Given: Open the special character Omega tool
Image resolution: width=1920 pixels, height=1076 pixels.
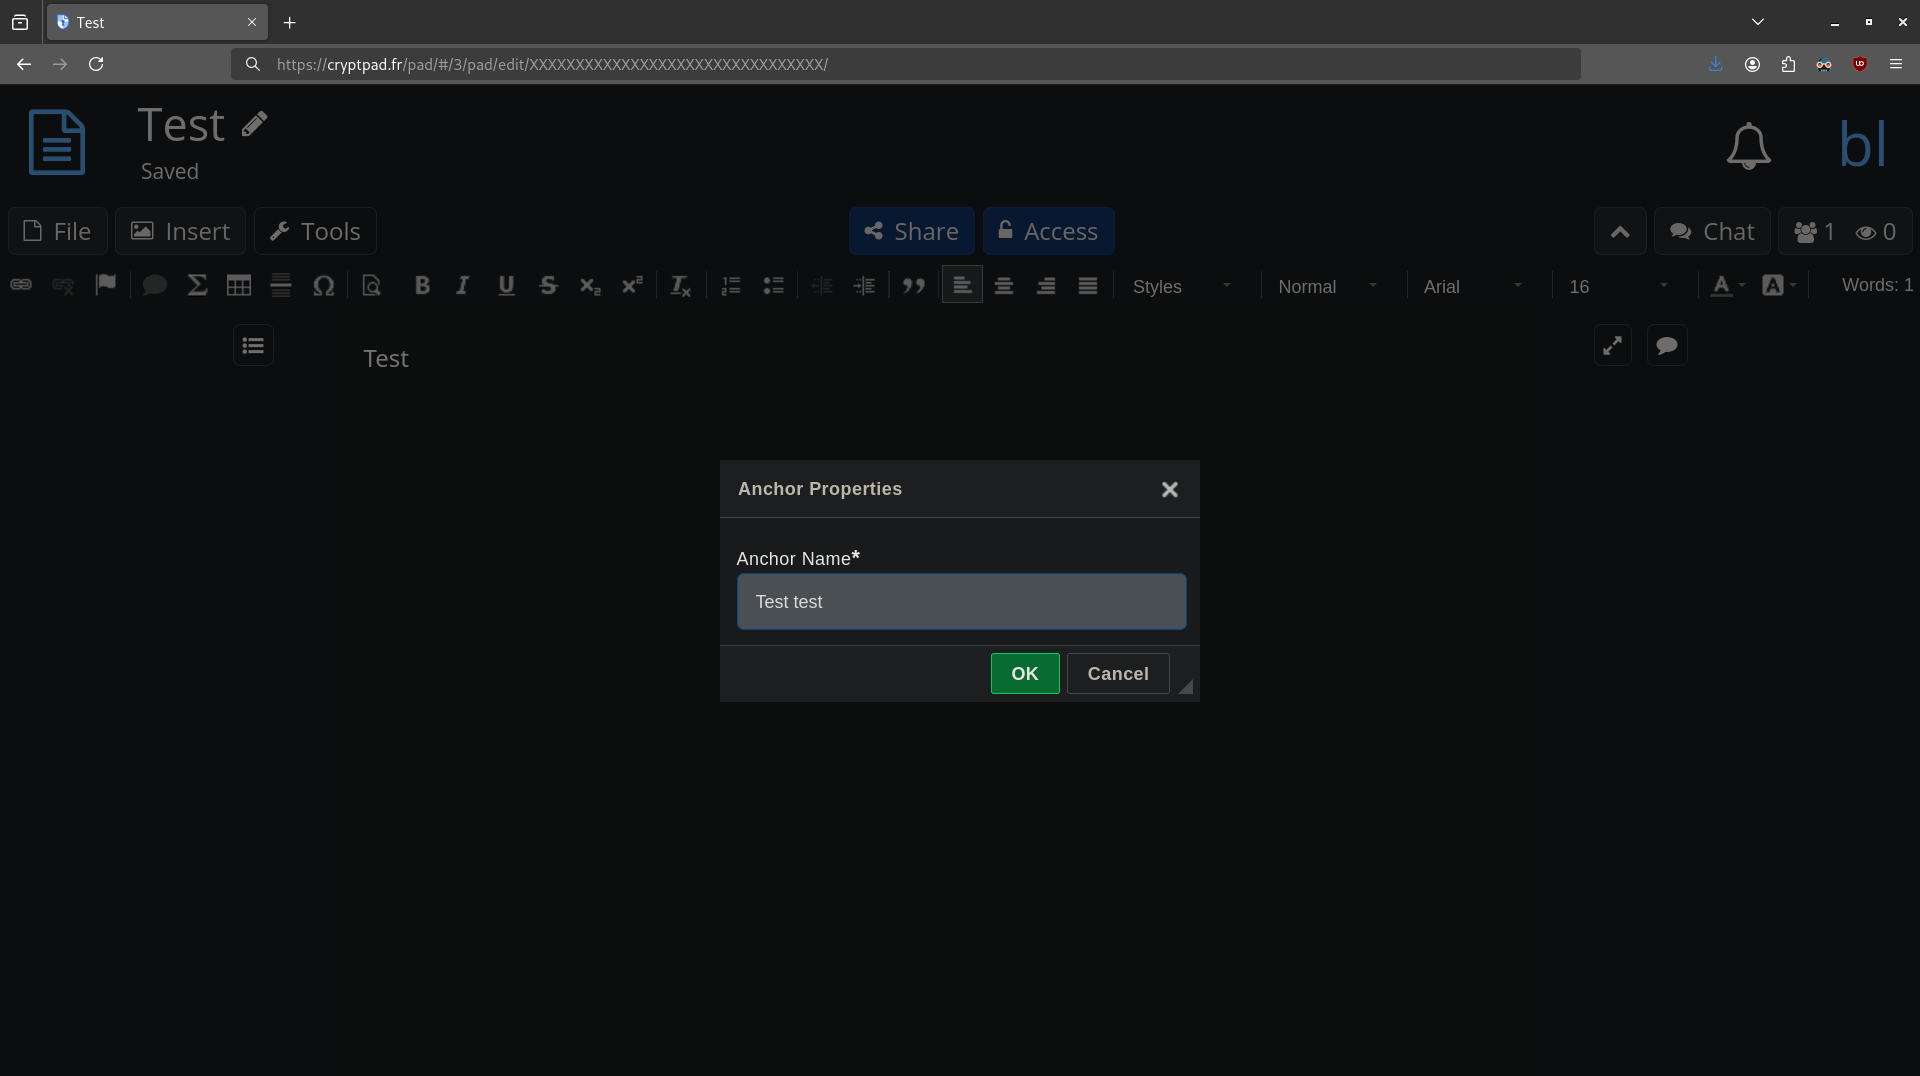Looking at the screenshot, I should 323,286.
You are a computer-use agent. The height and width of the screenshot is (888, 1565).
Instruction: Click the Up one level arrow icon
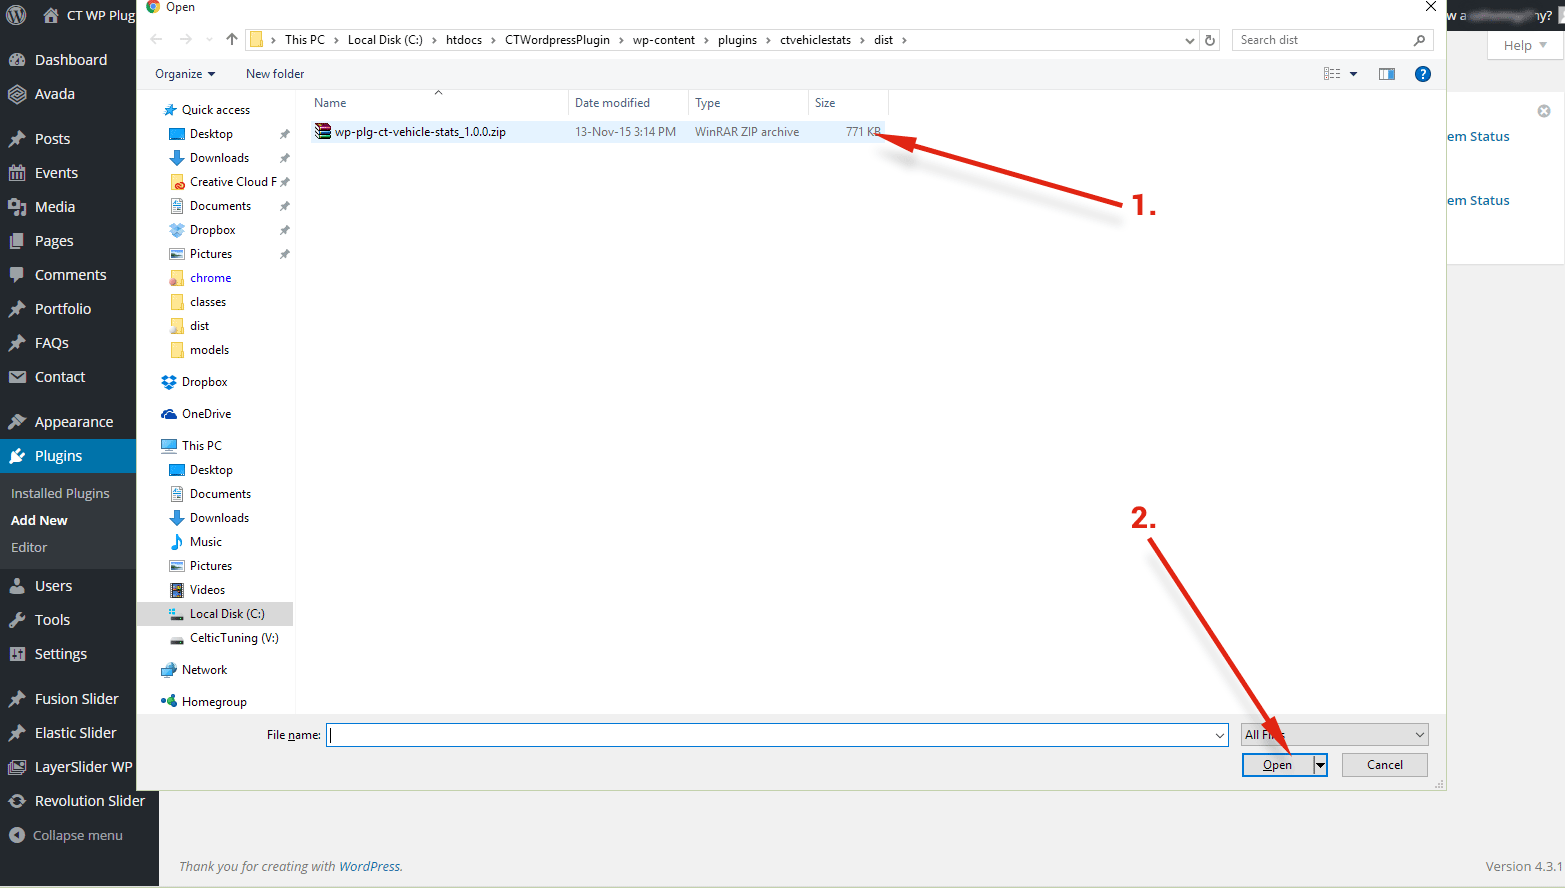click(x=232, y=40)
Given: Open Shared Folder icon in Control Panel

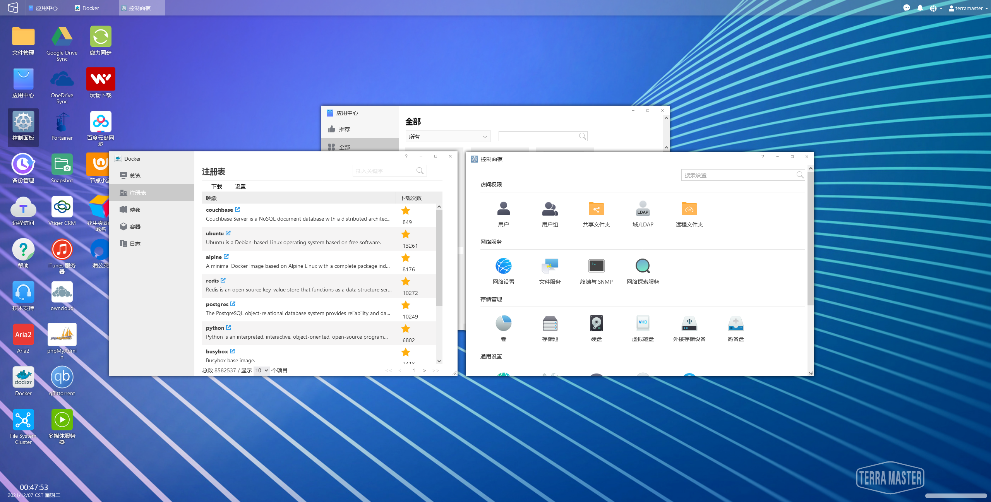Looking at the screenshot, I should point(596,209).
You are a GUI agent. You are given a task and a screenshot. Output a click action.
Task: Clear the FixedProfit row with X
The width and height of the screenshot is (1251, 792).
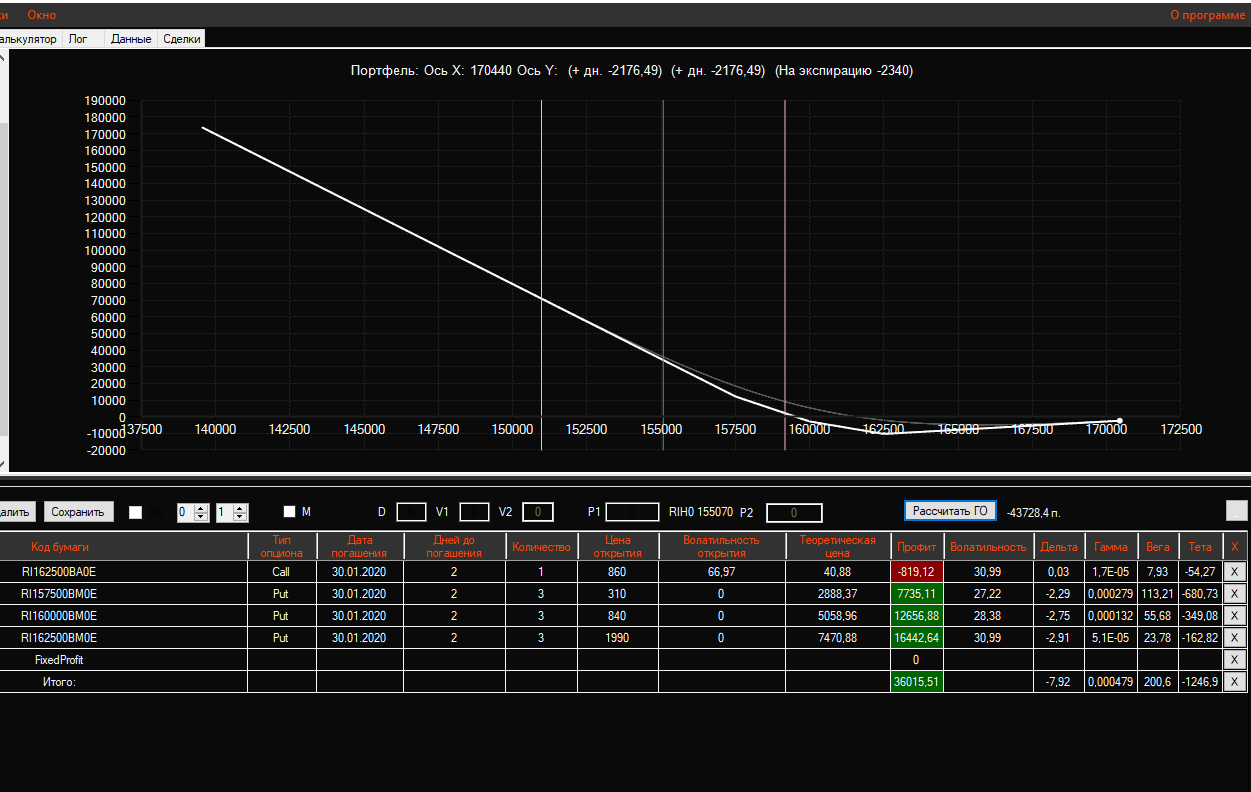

====

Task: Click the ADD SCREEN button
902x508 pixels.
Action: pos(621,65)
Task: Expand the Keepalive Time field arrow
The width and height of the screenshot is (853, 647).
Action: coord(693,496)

====

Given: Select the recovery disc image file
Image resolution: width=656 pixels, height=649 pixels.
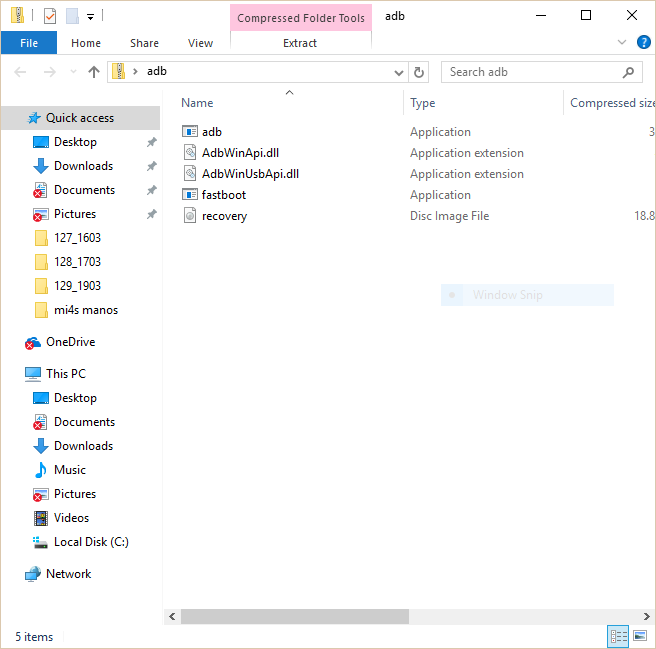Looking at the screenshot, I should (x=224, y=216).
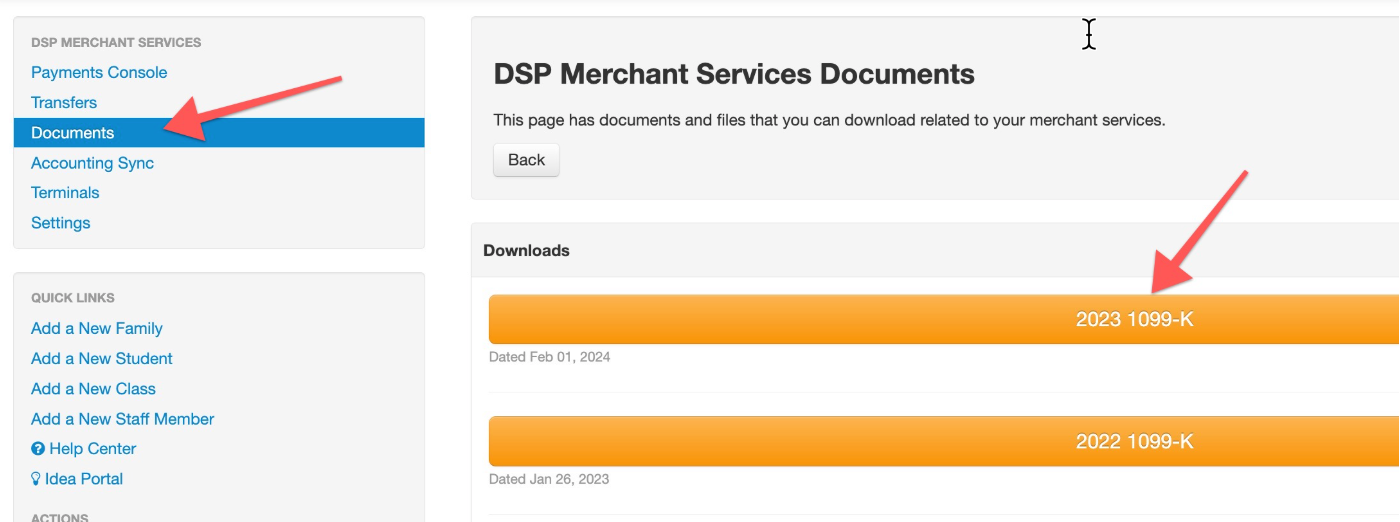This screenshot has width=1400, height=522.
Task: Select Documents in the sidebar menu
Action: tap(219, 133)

====

Description of the task:
Add 25 to every coordinate in the answers of the rows that open with the line containing "Task: Click the ADD SCREEN button" and close with the line containing "Action: coord(693,496)", then write out all of those lines again, requests included.

Task result:
Task: Click the ADD SCREEN button
902x508 pixels.
Action: pos(646,90)
Task: Expand the Keepalive Time field arrow
The width and height of the screenshot is (853, 647).
Action: coord(718,521)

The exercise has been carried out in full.